Si devant un enfant ou un adolescent handicapé on continue à se battre, lorsque la personne est adulte et vieillissante, on considère la situation stabilisée, inéluctable. Il n’y a plus de progrès possible. La personne handicapée disparaît des lieux d’évaluation sanitaire et du questionnement sur les possibilités d’amélioration. Cet isolement sanitaire est accru par l’inquiétude, chez la personne handicapée vieillissante, du risque que tout acte médical peut provoquer une aggravation. Elle ne croit plus à une possibilité d’amélioration de son état, se connaît, et craint toute intervention qui la ferait régresser. Cela impose pour les soignants de pouvoir passer des accords et des contrats clairs avec des personnes handicapées afin qu’elles puissent comprendre ce qui peut être fait pour améliorer leur autonomie, et en connaître les risques.
Il est également indispensable d’essayer de prévenir tous les déséquilibres en rapport avec une modification des phénomènes de suppléance ou de compensation. Je prendrai l’exemple de personnes atteintes d’un spina- bifida, utilisant un fauteuil roulant. L’épaule peut se dégrader et si nous n’y prenons pas garde, cela peut entraîner des lésions qui vont aggraver le handicap. L’aide technique que l’on propose à une personne de 30 ans et à une personne de 50 ans est forcément différente. Le poids et la capacité musculaire peuvent également représenter un problème. Des ruptures peuvent se produire suite à une prise de poids même limitée à 3 ou 4 kilos; la personne handicapée devra participer et faire un effort de prévention pour « entretenir son corps ».
De très nombreux phénomènes et pathologies intercurrents peuvent se produire du jour au lendemain soit à la suite d’un traumatisme ou d’une maladie. Eviter leur survenue pose aux personnes handicapées le problème de leur accès à l’ensemble des domaines de prévention proposées à la population, comme le traitement de l’ostéoporose, le vaccin antigrippal, etc. S’ils surviennent, il conviendra de les diagnostiquer et de les traiter le plus précocement possible, pour éviter une rupture dans un équilibre souvent fragile. Ce n’est pas sous prétexte que l’on est une personne handicapée adulte vieillissante que les traitements propres à tout un chacun ne doivent pas être réalisés sous le prétexte que la personne est déjà « suffisamment handicapée ».

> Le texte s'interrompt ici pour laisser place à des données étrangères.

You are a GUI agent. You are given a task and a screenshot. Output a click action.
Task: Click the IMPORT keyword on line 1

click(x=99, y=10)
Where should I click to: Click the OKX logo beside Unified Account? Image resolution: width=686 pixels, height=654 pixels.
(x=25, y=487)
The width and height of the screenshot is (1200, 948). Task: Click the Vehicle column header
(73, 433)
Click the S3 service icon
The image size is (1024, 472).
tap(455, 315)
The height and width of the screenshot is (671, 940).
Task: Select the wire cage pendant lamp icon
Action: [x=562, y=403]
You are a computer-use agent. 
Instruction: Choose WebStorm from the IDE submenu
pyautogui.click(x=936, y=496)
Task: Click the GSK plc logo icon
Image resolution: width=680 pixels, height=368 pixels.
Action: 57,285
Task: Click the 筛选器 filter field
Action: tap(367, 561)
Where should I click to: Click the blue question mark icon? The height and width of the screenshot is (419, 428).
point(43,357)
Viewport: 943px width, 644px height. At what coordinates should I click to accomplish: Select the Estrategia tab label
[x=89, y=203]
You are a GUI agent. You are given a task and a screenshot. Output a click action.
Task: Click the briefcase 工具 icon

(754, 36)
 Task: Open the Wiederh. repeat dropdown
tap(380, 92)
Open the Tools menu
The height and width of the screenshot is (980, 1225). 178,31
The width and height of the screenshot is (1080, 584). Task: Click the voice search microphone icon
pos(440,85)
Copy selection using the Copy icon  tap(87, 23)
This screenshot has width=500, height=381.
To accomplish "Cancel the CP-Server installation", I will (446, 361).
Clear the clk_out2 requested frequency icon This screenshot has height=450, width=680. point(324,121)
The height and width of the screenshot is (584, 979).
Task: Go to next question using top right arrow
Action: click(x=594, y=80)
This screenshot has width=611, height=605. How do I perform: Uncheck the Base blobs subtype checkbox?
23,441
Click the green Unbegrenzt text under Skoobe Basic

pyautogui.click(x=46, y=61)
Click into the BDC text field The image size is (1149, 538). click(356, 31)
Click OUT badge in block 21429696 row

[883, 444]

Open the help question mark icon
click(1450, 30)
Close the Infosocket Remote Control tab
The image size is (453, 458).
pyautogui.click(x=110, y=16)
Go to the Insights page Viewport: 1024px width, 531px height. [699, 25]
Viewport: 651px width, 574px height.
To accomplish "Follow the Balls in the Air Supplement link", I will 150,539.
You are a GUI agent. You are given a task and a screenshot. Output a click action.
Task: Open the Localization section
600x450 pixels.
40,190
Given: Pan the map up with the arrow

La prévention impose la création de véritables réseaux. En Ile-de-France, à l’AP- HP en relation avec l’ensemble des autres partenaires du secteur sanitaire et médico- social, nous avons essayé de développer un certain nombre de réseaux. Exemple, les réseaux polyhandicap, IMC, blessés médullaires, traumatismes crâniens, autisme. Les réseaux sont importants parce que, à une pathologie correspond souvent une problématique représentée par le milieu associatif. Ils nous permettent de définir des besoins, d’avoir des suivis épidémiologiques, d’identifier les équipes référentes. Nous avons besoin de connaître les services, les équipes capables de prendre en charge la personne handicapée vieillissante. Les réseaux permettent également de proposer des bilans réguliers, moment de questionnement pluridisciplinaires où l’avis du service social ou des accompagnants de la structure médico- sociale est aussi important que celui du médecin et des autres acteurs. Le caractère indispensable de ces évolutions doit être pris en compte par les autorités de tutelle.
Docteur Philippe Denormandie, Conseiller au Cabinet du Directeur Général de l’Assistance Publique des Hôpitaux de Paris, janvier 2003.